*Data extracts*.
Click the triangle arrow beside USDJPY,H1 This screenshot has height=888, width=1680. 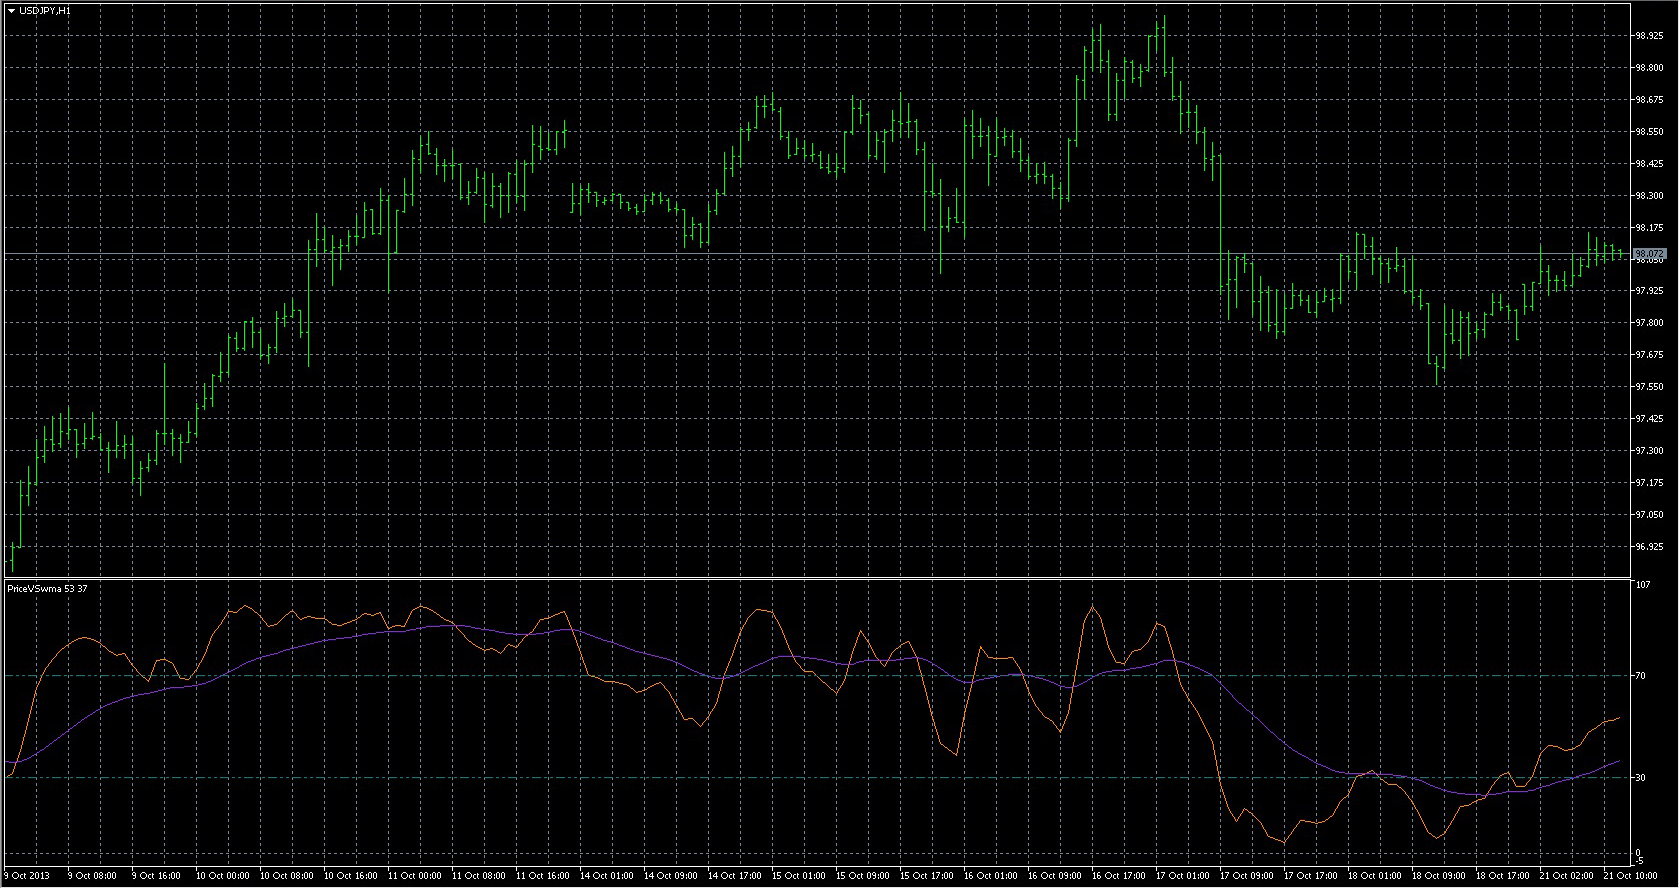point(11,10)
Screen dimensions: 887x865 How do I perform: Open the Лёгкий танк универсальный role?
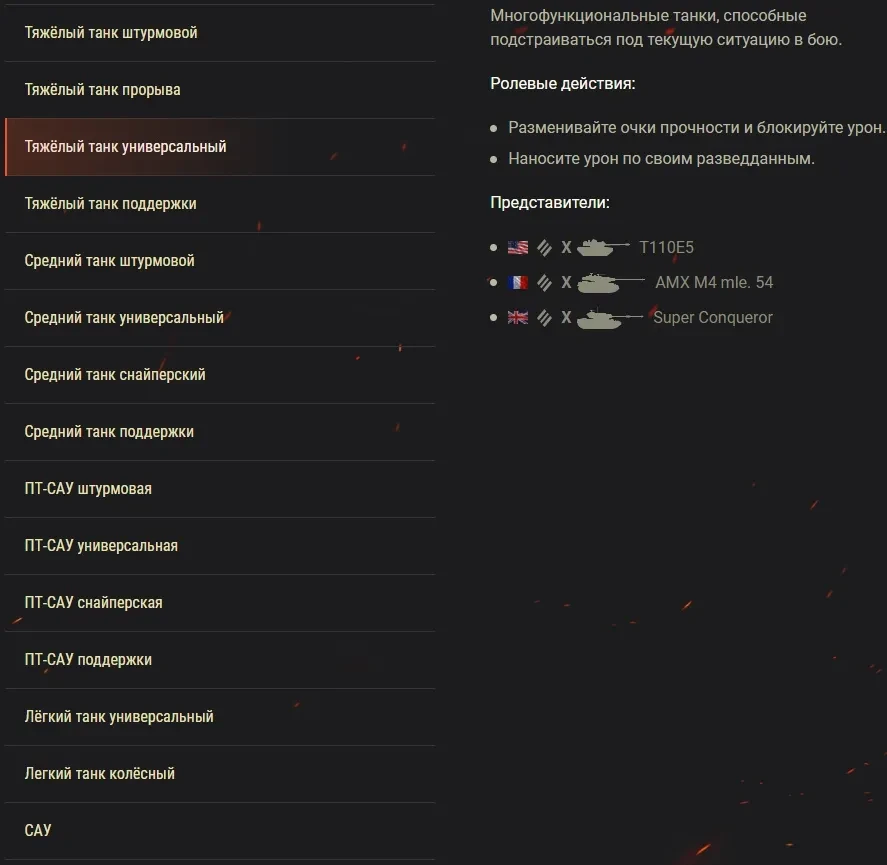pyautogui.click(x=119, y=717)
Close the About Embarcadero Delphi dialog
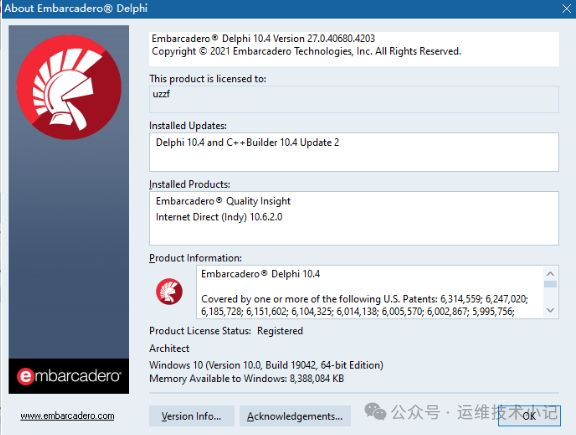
==
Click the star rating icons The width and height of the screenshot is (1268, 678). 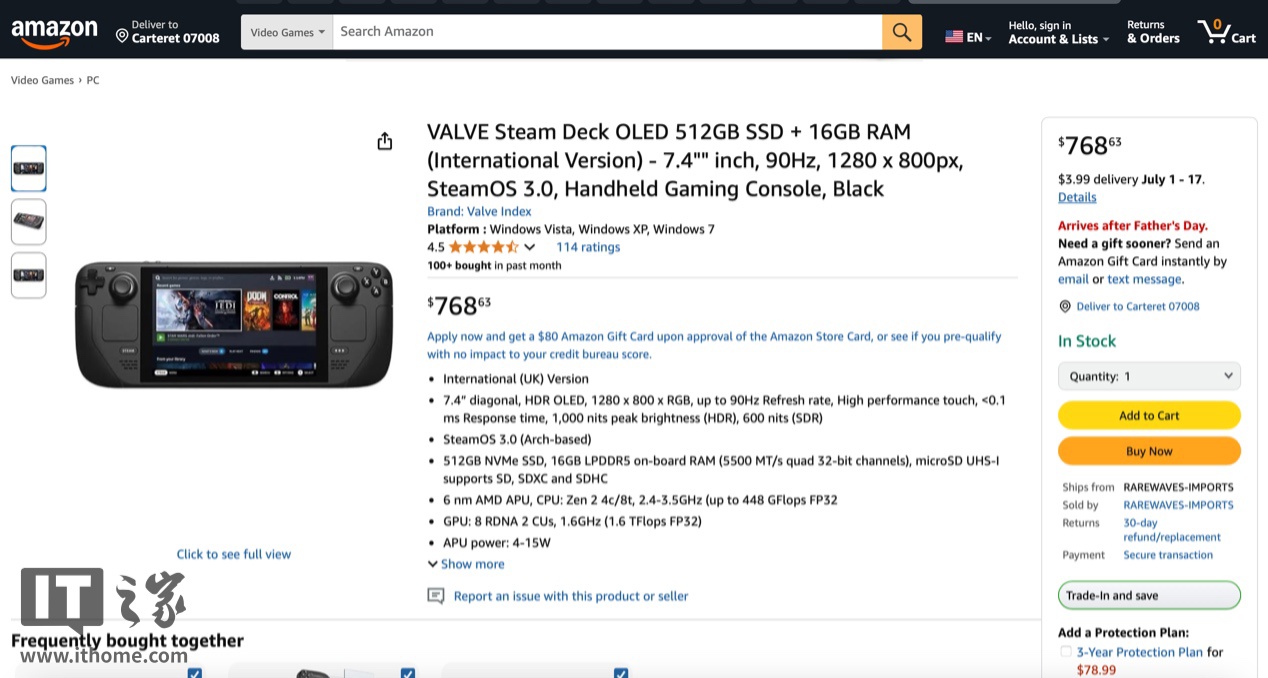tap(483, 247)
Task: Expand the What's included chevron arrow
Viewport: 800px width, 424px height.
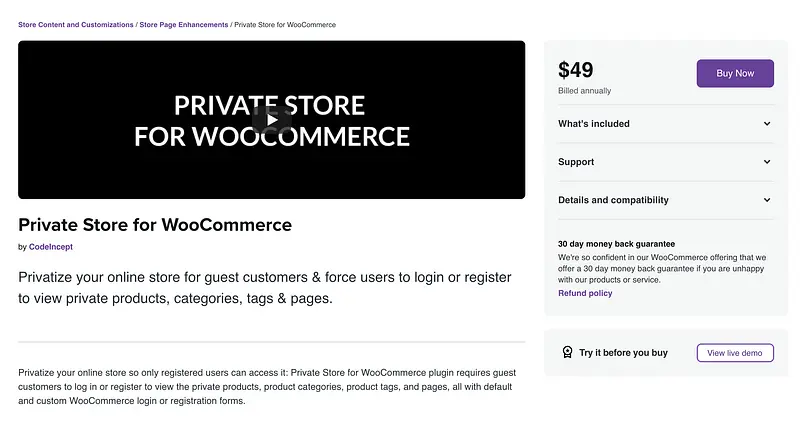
---
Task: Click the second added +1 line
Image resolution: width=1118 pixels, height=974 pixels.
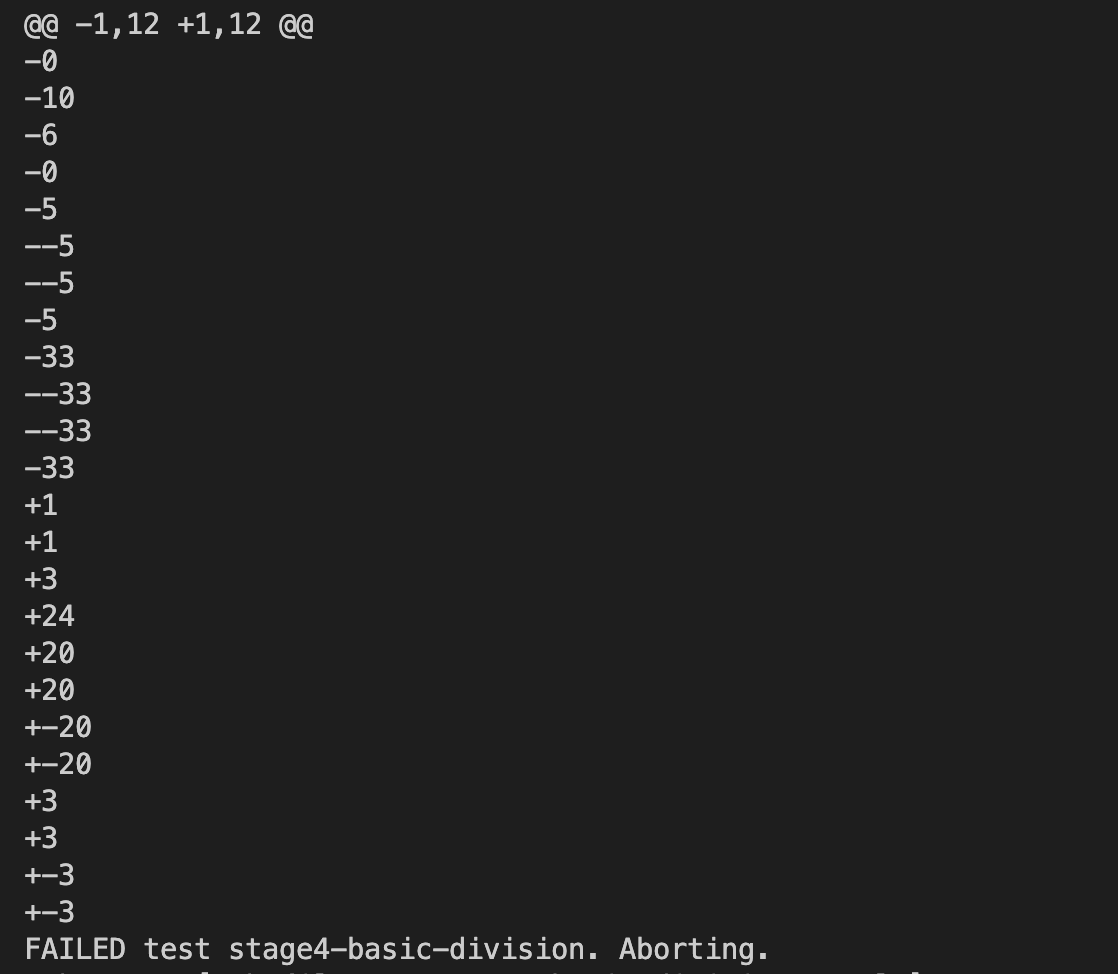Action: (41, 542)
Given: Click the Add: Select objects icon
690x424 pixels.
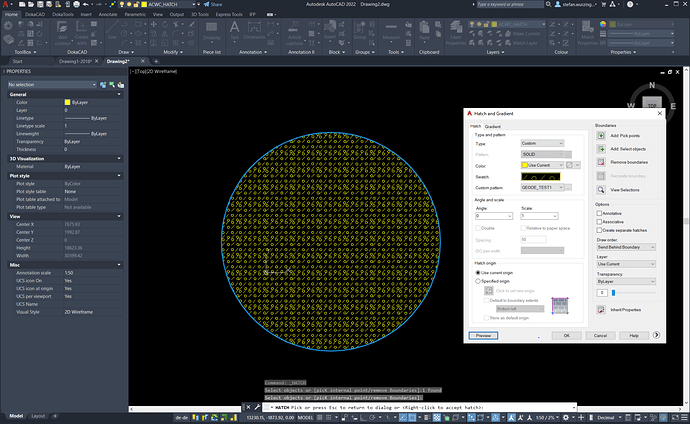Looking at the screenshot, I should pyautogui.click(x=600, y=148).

*Directions*.
For this exercise, set down the lines in the entries above from the one with "Screen dimensions: 887x865" through the one with "Close the About Embarcadero Delphi dialog" exactly as written, without any pictures.

*Result below*.
Screen dimensions: 887x865 How do I perform: Open the Лёгкий танк универсальный role?
pyautogui.click(x=119, y=717)
Close the About Embarcadero Delphi dialog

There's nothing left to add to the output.